What is expected:
Copy every one of the entries below word for word, leaving out the pictures.

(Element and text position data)
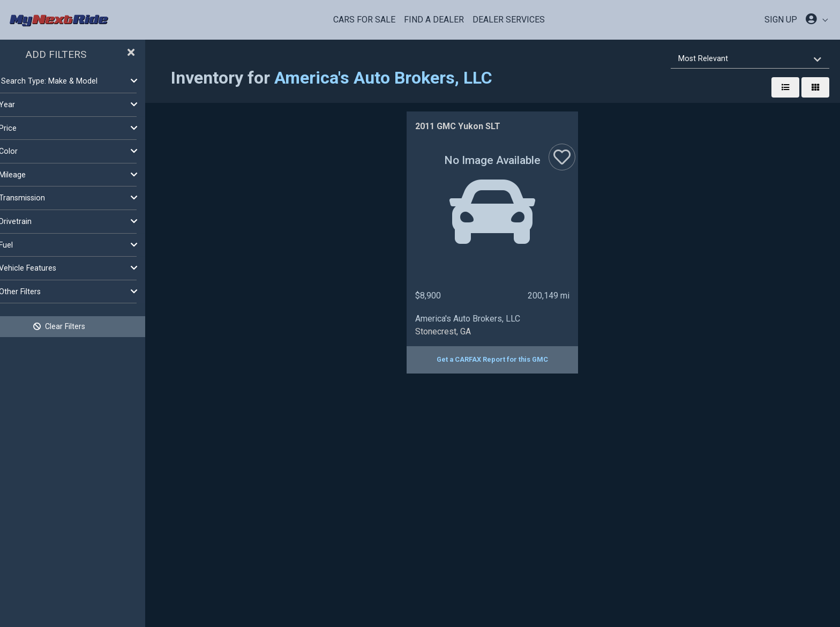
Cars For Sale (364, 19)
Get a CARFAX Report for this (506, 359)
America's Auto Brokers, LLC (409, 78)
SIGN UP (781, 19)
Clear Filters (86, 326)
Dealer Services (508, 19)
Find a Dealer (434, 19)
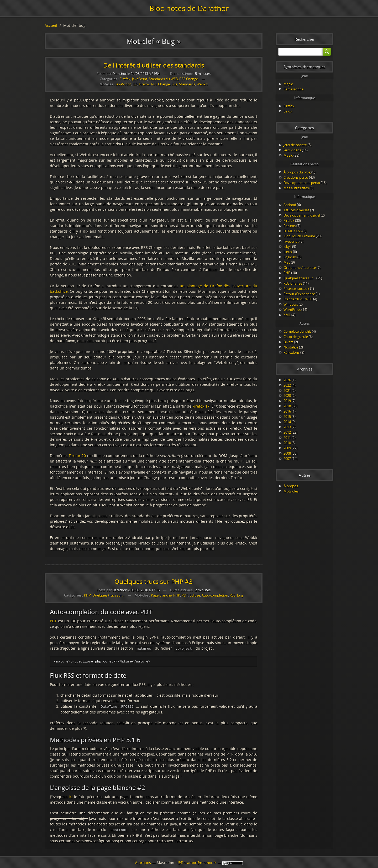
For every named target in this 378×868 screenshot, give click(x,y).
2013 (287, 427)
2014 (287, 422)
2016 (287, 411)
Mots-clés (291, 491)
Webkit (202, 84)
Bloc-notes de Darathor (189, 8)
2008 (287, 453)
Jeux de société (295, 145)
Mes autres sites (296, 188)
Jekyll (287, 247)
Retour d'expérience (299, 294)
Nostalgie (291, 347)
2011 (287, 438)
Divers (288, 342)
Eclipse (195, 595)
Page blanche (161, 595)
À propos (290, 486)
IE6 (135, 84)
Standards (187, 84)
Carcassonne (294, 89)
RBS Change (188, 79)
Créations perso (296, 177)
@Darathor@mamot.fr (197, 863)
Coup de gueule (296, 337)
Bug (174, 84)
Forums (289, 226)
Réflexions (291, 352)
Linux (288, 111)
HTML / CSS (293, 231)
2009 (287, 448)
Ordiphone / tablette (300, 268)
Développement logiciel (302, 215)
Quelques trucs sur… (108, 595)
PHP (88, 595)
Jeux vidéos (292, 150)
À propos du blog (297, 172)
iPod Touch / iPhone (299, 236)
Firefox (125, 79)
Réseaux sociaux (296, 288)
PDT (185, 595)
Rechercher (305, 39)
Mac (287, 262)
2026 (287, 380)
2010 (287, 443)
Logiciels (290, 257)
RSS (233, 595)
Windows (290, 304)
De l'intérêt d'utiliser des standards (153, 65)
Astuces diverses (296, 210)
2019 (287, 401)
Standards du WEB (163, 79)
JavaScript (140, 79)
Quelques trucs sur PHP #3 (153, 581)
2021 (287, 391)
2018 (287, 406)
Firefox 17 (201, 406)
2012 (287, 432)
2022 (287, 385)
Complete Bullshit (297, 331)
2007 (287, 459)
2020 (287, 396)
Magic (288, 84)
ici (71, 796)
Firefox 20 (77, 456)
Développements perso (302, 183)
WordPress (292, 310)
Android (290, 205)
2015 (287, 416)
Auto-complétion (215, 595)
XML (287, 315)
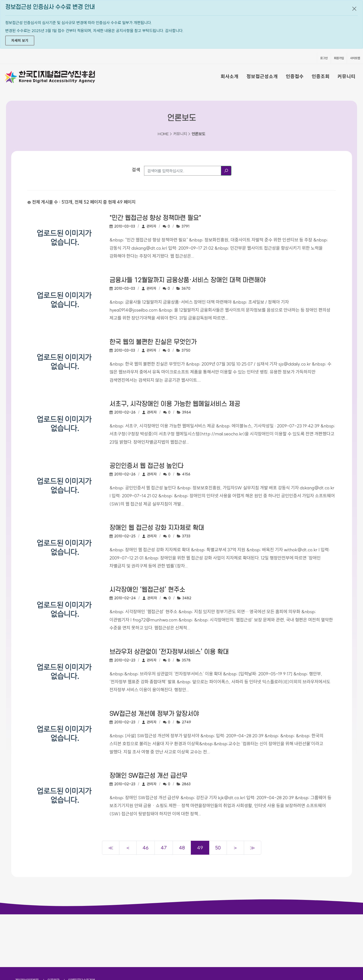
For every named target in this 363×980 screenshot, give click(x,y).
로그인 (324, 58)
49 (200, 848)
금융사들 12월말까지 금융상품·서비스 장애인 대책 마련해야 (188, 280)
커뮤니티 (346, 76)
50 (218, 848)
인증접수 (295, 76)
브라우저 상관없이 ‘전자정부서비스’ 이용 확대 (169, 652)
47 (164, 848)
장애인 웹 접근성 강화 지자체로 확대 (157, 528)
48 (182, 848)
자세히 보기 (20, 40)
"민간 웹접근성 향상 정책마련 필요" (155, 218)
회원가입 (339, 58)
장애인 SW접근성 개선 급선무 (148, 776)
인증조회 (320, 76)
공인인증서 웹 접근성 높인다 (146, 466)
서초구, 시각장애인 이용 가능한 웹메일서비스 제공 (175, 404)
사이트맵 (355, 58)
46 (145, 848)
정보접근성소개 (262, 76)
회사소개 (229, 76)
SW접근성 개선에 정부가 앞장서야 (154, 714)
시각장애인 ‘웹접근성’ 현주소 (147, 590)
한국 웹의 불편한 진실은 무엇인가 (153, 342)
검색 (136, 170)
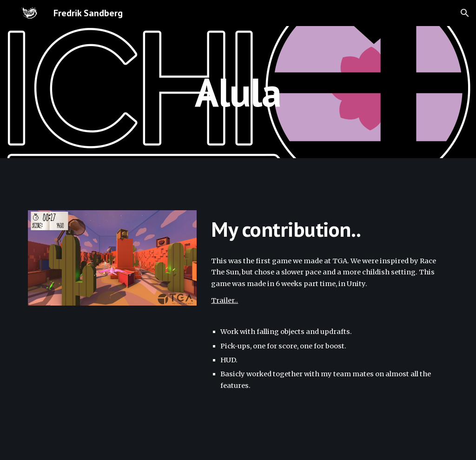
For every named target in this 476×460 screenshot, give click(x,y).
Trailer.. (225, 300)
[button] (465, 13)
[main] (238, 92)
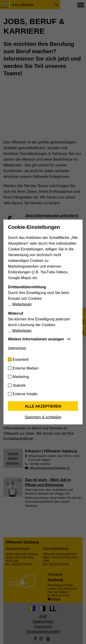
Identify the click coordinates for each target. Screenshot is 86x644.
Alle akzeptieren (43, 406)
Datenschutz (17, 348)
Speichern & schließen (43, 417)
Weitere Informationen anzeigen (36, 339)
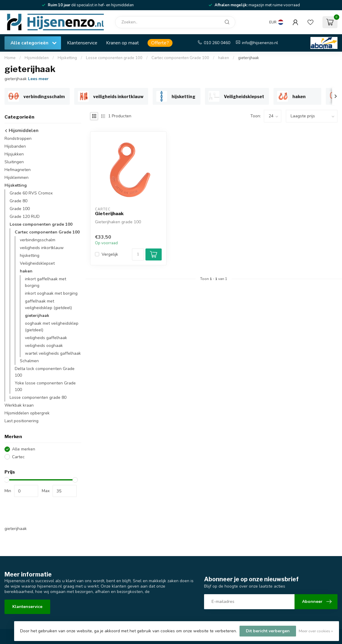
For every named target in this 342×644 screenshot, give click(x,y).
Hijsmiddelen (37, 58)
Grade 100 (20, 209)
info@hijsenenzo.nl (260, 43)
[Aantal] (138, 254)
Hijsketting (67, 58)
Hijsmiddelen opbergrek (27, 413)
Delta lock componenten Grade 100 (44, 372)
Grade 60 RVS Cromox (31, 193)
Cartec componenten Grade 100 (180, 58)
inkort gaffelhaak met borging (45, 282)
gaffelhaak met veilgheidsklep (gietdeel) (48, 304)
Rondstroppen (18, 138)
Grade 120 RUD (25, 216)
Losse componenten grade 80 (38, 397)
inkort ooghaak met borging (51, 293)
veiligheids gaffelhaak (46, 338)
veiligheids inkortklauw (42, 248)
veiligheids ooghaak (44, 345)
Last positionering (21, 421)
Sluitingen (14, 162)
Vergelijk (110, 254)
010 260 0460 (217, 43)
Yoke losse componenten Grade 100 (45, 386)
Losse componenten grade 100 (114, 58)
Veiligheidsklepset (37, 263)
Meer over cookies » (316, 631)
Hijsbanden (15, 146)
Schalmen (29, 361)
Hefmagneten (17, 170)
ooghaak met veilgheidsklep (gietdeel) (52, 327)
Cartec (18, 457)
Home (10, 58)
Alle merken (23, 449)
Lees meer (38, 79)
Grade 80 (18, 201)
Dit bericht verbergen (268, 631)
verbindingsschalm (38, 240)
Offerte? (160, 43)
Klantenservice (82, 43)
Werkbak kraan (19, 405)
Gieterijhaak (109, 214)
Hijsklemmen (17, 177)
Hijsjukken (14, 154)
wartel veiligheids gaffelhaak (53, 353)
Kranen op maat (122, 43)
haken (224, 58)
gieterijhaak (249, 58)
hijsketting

Completed task:
Cars For Sale (364, 19)
Get a CARFAX Report for this (506, 359)
America's Auto Brokers, LLC (409, 78)
SIGN UP (781, 19)
Clear Filters (86, 326)
Dealer Services (508, 19)
Find a Dealer (434, 19)
For every named target in this 378×868 screenshot, give click(x,y).
2013 (287, 427)
2014 (287, 422)
2016 (287, 411)
Mots-clés (291, 491)
Webkit (202, 84)
Bloc-notes de Darathor (189, 8)
2008 (287, 453)
Jeux de société (295, 145)
Mes autres sites (296, 188)
Jekyll (287, 247)
Retour d'expérience (299, 294)
Nostalgie (291, 347)
2011 (287, 438)
Divers (288, 342)
Eclipse (195, 595)
Page blanche (161, 595)
À propos (290, 486)
IE6 (135, 84)
Standards (187, 84)
Carcassonne (294, 89)
RBS Change (188, 79)
Créations perso (296, 177)
@Darathor@mamot.fr (197, 863)
Coup de gueule (296, 337)
Bug (174, 84)
Forums (289, 226)
Réflexions (291, 352)
Linux (288, 111)
HTML / CSS (293, 231)
2009 (287, 448)
Ordiphone / tablette (300, 268)
Développement logiciel (302, 215)
Quelques trucs sur… (108, 595)
PHP (88, 595)
Jeux vidéos (292, 150)
À propos du blog (297, 172)
iPod Touch / iPhone (299, 236)
Firefox (125, 79)
Réseaux sociaux (296, 288)
PDT (185, 595)
Rechercher (305, 39)
Mac (287, 262)
2026 (287, 380)
2010 (287, 443)
Logiciels (290, 257)
RSS (233, 595)
Windows (290, 304)
De l'intérêt d'utiliser des standards (153, 65)
Astuces diverses (296, 210)
2019 (287, 401)
Standards du WEB (163, 79)
JavaScript (140, 79)
Quelques trucs sur PHP #3 (153, 581)
2021 (287, 391)
2018 (287, 406)
Firefox 17 (201, 406)
2012 (287, 432)
2022 (287, 385)
Complete Bullshit (297, 331)
2007 (287, 459)
2020 (287, 396)
Magic (288, 84)
ici (71, 796)
Firefox 20 (77, 456)
Développements perso (302, 183)
WordPress (292, 310)
Android (290, 205)
2015 (287, 416)
Auto-complétion (215, 595)
XML (287, 315)
For every named target in this 363×980 screenshot, give click(x,y).
로그인 (324, 58)
49 (200, 848)
금융사들 12월말까지 금융상품·서비스 장애인 대책 마련해야 (188, 280)
커뮤니티 (346, 76)
50 (218, 848)
인증접수 (295, 76)
브라우저 상관없이 ‘전자정부서비스’ 이용 확대 (169, 652)
47 (164, 848)
장애인 웹 접근성 강화 지자체로 확대 (157, 528)
48 (182, 848)
자세히 보기 (20, 40)
"민간 웹접근성 향상 정책마련 필요" (155, 218)
회원가입 (339, 58)
장애인 SW접근성 개선 급선무 (148, 776)
인증조회 (320, 76)
공인인증서 웹 접근성 높인다 (146, 466)
서초구, 시각장애인 이용 가능한 웹메일서비스 제공 (175, 404)
사이트맵 (355, 58)
46 (145, 848)
정보접근성소개 (262, 76)
회사소개 (229, 76)
SW접근성 개선에 정부가 앞장서야 (154, 714)
시각장애인 ‘웹접근성’ 현주소 (147, 590)
한국 웹의 불편한 진실은 무엇인가 (153, 342)
검색 (136, 170)
For every named target in this 476×460 screenshot, give click(x,y).
Trailer.. (225, 300)
[button] (465, 13)
[main] (238, 92)
Identify the click coordinates for each target. Screenshot is 86x644.
Alle akzeptieren (43, 406)
Datenschutz (17, 348)
Speichern & schließen (43, 417)
Weitere Informationen anzeigen (36, 339)
For every named target in this 342×644 screenshot, give click(x,y).
Hijsmiddelen (37, 58)
Grade 100 (20, 209)
info@hijsenenzo.nl (260, 43)
[Aantal] (138, 254)
Hijsketting (67, 58)
Hijsmiddelen opbergrek (27, 413)
Delta lock componenten Grade 100 (44, 372)
Grade 60 RVS Cromox (31, 193)
Cartec componenten Grade 100 (180, 58)
inkort gaffelhaak met borging (45, 282)
gaffelhaak met veilgheidsklep (gietdeel) (48, 304)
Rondstroppen (18, 138)
Grade 120 RUD (25, 216)
Losse componenten grade 80 (38, 397)
inkort ooghaak met borging (51, 293)
veiligheids gaffelhaak (46, 338)
veiligheids inkortklauw (42, 248)
veiligheids ooghaak (44, 345)
Last positionering (21, 421)
Sluitingen (14, 162)
Vergelijk (110, 254)
010 260 0460 (217, 43)
Yoke losse componenten Grade 100 (45, 386)
Losse componenten grade 100 (114, 58)
Veiligheidsklepset (37, 263)
Meer over cookies » (316, 631)
Hijsbanden (15, 146)
Schalmen (29, 361)
Hefmagneten (17, 170)
ooghaak met veilgheidsklep (gietdeel) (52, 327)
Cartec (18, 457)
Home (10, 58)
Alle merken (23, 449)
Lees meer (38, 79)
Grade 80 (18, 201)
Dit bericht verbergen (268, 631)
verbindingsschalm (38, 240)
Offerte? (160, 43)
Klantenservice (82, 43)
Werkbak kraan (19, 405)
Gieterijhaak (109, 214)
Hijsklemmen (17, 177)
Hijsjukken (14, 154)
wartel veiligheids gaffelhaak (53, 353)
Kranen op maat (122, 43)
haken (224, 58)
gieterijhaak (249, 58)
hijsketting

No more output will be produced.